→ **PROMPT 1**:
From the movie forum thread, reproduce everything from "punjabi songs are" down to "all the fun......".

→ **PROVIDED PASSAGE**:
........
WUT THE HELL IS WRONG WITH U GUYS!!!

dude its rambo! rambo!!!!!

the man with only one mission: to destoy any enemy personnel! to kill effectively! period!

and oh yeah i saw the bourne ultimatum and thought it was cool.......
theres also a punjabi movie called ultimatum and has a song that goes like this
"mere pyaar da ultimatummmmmmmmm"


----------



## Smeer (Jan 29, 2006)

taimur said:


> WUT THE HELL IS WRONG WITH U GUYS!!!
> 
> dude its rambo! rambo!!!!!
> 
> the man with only one mission: to destoy any enemy personnel! to kill effectively! period!


I saw the trailer for the new Rambo yesterday, and I'm not gonna lie, it was pretty awesome.


----------



## taimur (Jul 4, 2006)

Smeer said:


> I saw the trailer for the new Rambo yesterday, and I'm not gonna lie, it was pretty awesome.


 
all hail smeer!...........


----------



## Sadia (May 19, 2006)

taimur said:


> and oh yeah i saw the bourne ultimatum and thought it was cool.......
> theres also a punjabi movie called ultimatum and has a song that goes like this
> "mere pyaar da ultimatummmmmmmmm"


 
punjabi songs are the shiz...naseebo lal all the way...lol

i watched saw4 last night it was wicked....

n now im watchin meet joe black n im thinking its longer than any bollywood moovie iv seen


----------



## Scorpio89 (Dec 12, 2006)

i watched saw 4 last nite too!!!!......watching it on the big screen is all the fun......
........
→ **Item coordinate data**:
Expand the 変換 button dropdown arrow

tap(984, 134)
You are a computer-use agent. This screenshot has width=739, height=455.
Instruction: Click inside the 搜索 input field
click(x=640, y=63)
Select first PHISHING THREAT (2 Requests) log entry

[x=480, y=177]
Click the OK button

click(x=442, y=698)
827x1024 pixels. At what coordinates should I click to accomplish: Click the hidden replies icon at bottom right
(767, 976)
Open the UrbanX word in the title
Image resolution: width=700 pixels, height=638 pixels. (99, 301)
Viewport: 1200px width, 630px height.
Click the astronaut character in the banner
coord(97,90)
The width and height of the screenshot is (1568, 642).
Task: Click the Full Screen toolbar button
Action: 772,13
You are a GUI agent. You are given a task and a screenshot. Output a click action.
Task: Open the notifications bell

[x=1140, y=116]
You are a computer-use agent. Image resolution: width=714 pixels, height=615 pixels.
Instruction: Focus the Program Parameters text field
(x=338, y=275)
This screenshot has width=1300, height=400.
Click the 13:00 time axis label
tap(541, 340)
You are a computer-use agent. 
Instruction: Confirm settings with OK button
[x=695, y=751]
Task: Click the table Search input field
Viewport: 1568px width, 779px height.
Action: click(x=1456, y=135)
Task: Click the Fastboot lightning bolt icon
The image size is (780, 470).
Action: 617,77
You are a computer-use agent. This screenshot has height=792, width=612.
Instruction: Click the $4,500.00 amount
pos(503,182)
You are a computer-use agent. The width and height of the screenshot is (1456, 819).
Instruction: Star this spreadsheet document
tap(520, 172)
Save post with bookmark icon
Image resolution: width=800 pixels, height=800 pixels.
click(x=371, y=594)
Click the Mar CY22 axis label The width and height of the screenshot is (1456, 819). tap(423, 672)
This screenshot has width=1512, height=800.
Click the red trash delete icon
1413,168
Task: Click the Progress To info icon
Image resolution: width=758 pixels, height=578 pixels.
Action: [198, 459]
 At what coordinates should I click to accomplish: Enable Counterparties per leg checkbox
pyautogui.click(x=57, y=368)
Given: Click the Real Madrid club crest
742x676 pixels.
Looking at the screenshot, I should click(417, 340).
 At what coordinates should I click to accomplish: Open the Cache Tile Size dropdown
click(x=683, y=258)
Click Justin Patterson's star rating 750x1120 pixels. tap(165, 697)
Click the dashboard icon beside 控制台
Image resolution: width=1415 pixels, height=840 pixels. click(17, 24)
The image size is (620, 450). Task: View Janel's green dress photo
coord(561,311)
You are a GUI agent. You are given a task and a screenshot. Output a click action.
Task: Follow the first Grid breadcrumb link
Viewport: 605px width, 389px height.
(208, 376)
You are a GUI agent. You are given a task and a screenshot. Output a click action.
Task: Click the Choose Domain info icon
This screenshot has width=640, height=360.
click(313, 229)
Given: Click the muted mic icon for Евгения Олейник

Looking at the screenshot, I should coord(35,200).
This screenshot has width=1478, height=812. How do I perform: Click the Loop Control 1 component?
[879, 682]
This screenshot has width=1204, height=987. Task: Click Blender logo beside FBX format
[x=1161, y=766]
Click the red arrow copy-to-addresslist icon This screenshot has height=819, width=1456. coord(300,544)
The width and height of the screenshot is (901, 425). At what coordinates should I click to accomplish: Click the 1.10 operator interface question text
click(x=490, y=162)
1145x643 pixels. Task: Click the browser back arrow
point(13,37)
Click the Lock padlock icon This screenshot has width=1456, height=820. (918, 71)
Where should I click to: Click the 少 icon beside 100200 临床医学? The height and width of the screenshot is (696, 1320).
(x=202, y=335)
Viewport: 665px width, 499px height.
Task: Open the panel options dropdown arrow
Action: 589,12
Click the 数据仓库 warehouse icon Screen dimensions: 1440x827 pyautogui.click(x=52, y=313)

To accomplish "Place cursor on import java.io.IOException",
........
→ **PROMPT 2**:
Turn the records, from their first line down to the line containing "click(x=640, y=63)", into a numbered list, skipping blank lines.

→ **RIGHT ANSWER 1**:
punjabi songs are the shiz...naseebo lal all the way...lol

i watched saw4 last night it was wicked....

n now im watchin meet joe black n im thinking its longer than any bollywood moovie iv seen


----------



## Scorpio89 (Dec 12, 2006)

i watched saw 4 last nite too!!!!......watching it on the big screen is all the fun......

→ **RIGHT ANSWER 2**:
1. Expand the 変換 button dropdown arrow
2. tap(984, 134)
3. You are a computer-use agent. This screenshot has width=739, height=455.
4. Instruction: Click inside the 搜索 input field
5. click(x=640, y=63)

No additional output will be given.